C’est en dépit d’un dépôt de 1,5 milliards de dollars en provenance d’une entreprise d’investissement française et de la crise économique qui ravage le Liban, que les réserves monétaires déposées auprès de la banque du Liban ont augmenté de 921,6 millions de dollars au mois d’août, indique un nouveau rapport publié par la Banque Centrale.

Cependant, les réserves monétaires libellés en devises étrangères ont baissé de 4,4 milliards de dollars depuis le début de l’année, contre une baisse de seulement 1,2 millions de dollars lors de la période correspondante de 2018.

Cependant, le transfert de ce dépôt de 1,5 milliards de dollars aurait permis d’amoindrir la chute des réserves monétaires, tout comme les dernières mesures décidées par le gouverneur de la banque du Liban visant à permettre le rapatriement des fonds placés à l’étranger lors de la crise politique au début de l’année. Ainsi, la politique de la banque centrale aurait amené certains fonds auparavant déposer par des banques privées libanaise à l’étranger à être directement versés sur les comptes de la banque centrale.

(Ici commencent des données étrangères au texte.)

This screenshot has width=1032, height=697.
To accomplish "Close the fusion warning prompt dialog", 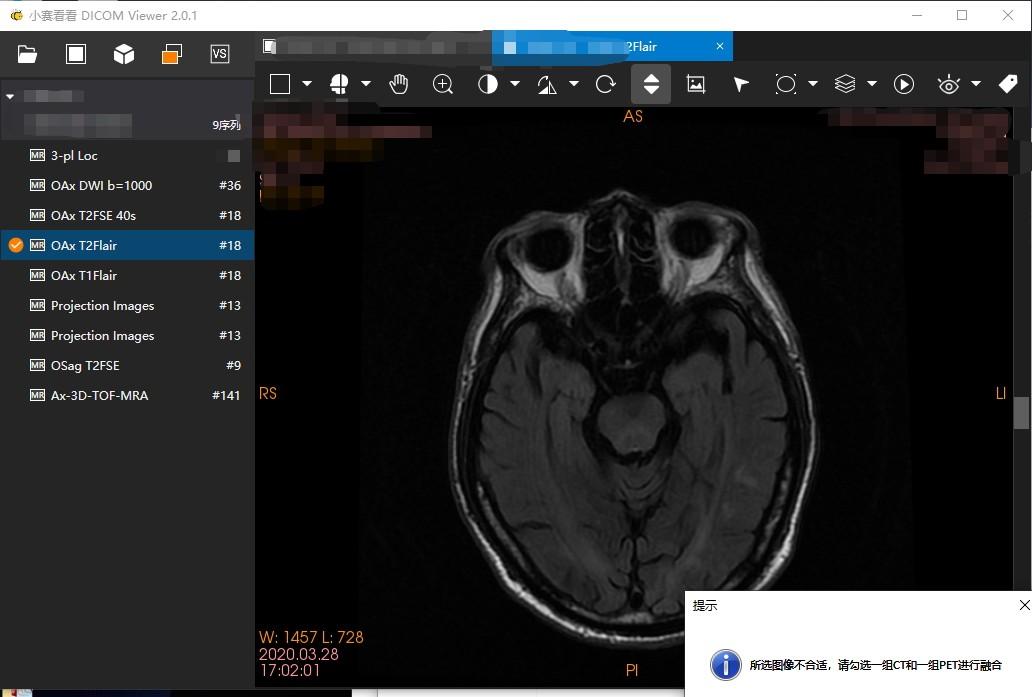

Selon les figures, cela serait le cas, au moins d’août, d’1.6 milliards de dollars qui auraient été rapatriés au Liban dont 664.8 millions de dollars qui appartiendraient aux banques locales.

Concernant la baisse des avoirs en devise de la Banque Centrale et qui serait de 4.4 milliards de dollars depuis le début de l’année, il s’agirait notamment du fait que la Banque du Liban aurait payé 3.2 milliards en lieu et place du Ministère des Finances au titre de remboursement des obligations libanaises qui sont arrivés à échéances et au paiement des intérêts sur celles toujours encourt

Cependant, cette baisse des réserves monétaires est sous la surveillance des agences de notation. Pour rappel, Moody’s et Fitch ont déjà dégradé les notes attribuées aux obligations libanaises, Standard & Poor’s indiquant avoir mis le Liban sous surveillance négative et sous réserve d’une possible dégradation de ses notes en fin d’année.

Certains experts soulignent qu’il est inquiétant de voir la Banque du Liban remplacer le Ministère des Finances dans le remboursement des obligations étant parvenues à maturité, notamment parce que les dépôts de la BDL appartiennent non pas à l’état mais à des déposants, qui peuvent être des institutions, des banques privées mais également des pays.